● **AIM OF THE TASK**:
Rewrite the part of the data below that opens with the line containing "How do I perform: Bookmark" and closes at the end of the data as a numbered list, leaving out any blank lines.

** begin **

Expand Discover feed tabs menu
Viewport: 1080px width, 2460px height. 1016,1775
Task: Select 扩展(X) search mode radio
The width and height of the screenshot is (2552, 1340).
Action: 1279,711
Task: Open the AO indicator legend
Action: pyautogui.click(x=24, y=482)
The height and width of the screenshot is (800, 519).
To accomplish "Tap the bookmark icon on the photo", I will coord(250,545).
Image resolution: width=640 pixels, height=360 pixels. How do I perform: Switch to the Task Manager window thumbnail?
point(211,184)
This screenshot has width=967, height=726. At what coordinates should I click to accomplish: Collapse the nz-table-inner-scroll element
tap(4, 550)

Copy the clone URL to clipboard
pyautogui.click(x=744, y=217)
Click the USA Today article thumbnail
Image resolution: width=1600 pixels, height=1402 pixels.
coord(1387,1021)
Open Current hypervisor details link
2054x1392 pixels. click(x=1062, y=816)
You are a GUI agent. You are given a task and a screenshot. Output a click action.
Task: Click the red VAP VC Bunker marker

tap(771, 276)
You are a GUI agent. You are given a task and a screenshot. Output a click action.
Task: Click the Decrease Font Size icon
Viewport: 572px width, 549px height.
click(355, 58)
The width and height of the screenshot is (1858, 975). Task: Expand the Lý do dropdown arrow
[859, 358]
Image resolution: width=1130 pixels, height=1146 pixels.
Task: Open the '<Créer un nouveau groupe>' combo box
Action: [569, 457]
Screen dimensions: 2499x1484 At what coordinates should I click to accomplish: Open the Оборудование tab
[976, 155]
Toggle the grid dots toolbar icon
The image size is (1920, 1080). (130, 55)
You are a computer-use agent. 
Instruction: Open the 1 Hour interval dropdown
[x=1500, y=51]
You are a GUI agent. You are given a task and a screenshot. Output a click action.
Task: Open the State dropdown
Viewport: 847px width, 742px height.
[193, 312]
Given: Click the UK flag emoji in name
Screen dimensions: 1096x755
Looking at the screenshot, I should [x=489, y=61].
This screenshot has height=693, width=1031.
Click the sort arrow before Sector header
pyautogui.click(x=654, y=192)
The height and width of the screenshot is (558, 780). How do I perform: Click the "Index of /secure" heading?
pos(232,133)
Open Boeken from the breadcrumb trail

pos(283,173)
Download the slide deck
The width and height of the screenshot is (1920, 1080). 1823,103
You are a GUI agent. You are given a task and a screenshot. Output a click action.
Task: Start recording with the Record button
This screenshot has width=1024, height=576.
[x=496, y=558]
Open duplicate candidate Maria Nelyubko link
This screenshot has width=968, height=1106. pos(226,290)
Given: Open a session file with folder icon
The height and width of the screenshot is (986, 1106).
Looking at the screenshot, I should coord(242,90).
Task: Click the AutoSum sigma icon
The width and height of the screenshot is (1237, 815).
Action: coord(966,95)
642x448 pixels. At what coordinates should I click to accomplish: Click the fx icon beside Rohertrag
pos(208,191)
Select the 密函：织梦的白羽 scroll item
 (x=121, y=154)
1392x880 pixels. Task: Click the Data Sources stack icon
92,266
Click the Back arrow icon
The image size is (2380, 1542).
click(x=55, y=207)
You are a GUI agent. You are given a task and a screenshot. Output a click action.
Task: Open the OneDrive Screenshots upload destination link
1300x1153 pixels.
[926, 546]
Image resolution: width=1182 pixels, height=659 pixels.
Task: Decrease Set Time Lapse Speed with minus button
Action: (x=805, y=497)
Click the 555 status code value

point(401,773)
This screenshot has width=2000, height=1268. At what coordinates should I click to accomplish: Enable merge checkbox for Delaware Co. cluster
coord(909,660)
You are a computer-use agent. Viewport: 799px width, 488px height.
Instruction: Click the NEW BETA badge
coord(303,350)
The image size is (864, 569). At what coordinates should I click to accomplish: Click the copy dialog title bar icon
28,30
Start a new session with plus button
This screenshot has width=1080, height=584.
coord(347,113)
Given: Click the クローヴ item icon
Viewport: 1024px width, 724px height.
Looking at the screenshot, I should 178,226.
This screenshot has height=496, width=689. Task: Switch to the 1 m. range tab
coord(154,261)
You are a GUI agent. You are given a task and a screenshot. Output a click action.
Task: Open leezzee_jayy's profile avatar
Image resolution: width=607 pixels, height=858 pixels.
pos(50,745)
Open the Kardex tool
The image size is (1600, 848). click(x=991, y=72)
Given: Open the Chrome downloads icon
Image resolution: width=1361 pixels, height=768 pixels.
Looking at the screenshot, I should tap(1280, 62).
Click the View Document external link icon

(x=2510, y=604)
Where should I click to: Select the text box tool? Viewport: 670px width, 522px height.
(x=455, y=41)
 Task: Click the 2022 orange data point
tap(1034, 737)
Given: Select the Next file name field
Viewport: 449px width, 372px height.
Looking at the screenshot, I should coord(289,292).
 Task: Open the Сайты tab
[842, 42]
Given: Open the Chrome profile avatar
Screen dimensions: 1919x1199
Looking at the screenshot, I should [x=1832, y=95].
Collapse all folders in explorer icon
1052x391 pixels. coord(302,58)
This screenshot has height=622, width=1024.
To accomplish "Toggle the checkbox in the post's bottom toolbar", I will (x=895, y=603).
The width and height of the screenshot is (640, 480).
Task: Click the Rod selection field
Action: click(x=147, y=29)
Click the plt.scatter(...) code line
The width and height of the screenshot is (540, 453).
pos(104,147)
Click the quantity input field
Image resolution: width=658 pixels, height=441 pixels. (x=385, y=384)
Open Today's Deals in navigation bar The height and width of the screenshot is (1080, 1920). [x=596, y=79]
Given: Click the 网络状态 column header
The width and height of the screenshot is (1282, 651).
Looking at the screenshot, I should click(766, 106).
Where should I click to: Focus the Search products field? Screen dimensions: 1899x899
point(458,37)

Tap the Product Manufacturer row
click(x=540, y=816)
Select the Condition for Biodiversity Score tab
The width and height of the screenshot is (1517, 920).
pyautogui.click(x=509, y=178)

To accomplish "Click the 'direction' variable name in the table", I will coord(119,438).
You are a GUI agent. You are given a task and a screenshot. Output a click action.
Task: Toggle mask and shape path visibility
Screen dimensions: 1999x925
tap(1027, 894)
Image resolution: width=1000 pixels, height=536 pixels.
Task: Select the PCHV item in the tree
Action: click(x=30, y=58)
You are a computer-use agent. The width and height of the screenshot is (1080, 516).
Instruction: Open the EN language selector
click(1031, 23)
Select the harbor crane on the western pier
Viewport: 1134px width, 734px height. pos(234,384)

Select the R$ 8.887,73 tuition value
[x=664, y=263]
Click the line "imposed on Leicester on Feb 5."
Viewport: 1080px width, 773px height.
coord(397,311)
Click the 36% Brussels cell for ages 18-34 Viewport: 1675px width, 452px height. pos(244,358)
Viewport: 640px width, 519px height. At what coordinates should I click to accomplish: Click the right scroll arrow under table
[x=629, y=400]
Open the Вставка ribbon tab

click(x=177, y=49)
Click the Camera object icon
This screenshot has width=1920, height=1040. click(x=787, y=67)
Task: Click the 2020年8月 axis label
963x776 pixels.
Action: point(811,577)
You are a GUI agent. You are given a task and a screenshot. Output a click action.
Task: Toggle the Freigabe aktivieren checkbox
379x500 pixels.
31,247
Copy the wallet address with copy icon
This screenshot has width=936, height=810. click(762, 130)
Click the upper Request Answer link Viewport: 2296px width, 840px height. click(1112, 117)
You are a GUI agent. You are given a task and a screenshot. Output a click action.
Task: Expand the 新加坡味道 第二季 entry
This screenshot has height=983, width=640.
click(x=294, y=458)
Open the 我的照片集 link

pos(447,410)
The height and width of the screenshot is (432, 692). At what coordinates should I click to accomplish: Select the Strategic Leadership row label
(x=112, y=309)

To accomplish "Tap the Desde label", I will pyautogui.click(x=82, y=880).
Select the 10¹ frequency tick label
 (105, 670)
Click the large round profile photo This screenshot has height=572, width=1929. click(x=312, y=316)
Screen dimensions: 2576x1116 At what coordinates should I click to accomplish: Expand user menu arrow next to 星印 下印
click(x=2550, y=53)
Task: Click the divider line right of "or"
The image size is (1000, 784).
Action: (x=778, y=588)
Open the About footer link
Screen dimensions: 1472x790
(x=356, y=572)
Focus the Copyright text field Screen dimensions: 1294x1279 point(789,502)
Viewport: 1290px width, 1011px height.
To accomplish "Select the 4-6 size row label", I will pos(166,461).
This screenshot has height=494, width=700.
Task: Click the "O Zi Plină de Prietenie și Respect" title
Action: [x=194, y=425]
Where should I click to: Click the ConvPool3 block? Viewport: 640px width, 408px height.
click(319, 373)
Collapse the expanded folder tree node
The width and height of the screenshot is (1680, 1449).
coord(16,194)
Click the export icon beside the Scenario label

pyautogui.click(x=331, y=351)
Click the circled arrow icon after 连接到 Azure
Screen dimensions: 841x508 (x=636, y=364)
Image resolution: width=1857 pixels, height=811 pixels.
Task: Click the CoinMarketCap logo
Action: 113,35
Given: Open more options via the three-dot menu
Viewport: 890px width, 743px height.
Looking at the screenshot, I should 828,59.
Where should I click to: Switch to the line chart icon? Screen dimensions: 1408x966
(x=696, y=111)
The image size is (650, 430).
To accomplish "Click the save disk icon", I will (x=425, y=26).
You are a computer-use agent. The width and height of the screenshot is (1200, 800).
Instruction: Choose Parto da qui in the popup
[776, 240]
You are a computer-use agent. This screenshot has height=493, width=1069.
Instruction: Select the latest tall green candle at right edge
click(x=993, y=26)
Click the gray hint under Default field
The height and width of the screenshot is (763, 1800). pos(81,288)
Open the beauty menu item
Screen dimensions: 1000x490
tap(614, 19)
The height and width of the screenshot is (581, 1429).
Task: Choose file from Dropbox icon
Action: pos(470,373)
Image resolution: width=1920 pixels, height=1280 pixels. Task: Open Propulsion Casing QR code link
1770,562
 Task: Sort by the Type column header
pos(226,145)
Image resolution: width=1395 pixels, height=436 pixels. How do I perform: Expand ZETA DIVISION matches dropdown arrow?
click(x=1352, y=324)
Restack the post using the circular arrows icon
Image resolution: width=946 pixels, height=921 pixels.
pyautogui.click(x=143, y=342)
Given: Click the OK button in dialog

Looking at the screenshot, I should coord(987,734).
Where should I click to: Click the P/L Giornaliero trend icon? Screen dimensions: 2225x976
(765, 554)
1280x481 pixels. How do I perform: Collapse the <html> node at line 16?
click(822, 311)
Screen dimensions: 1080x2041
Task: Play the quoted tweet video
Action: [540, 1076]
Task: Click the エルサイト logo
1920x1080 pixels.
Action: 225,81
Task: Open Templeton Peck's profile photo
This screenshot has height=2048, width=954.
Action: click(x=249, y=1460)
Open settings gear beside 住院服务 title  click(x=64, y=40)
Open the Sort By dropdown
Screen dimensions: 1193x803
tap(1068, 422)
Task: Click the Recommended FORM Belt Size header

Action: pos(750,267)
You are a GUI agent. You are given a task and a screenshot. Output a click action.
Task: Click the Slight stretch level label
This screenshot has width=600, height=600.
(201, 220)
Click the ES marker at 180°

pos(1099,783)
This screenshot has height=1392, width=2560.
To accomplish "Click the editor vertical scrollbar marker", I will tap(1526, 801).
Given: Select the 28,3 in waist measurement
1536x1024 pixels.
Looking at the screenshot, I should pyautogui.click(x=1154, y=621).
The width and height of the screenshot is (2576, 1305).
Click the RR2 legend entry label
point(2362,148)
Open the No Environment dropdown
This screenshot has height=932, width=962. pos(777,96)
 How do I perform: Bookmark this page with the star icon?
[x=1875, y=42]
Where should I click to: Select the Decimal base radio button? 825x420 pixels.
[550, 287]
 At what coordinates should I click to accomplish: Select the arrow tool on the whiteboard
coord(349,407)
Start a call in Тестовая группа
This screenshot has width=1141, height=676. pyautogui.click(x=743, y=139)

** end **

● **TASK SOLUTION**:
1.  How do I perform: Bookmark this page with the star icon?
2. [x=1875, y=42]
3. Where should I click to: Select the Decimal base radio button? 825x420 pixels.
4. [550, 287]
5.  At what coordinates should I click to accomplish: Select the arrow tool on the whiteboard
6. coord(349,407)
7. Start a call in Тестовая группа
8. This screenshot has width=1141, height=676. pyautogui.click(x=743, y=139)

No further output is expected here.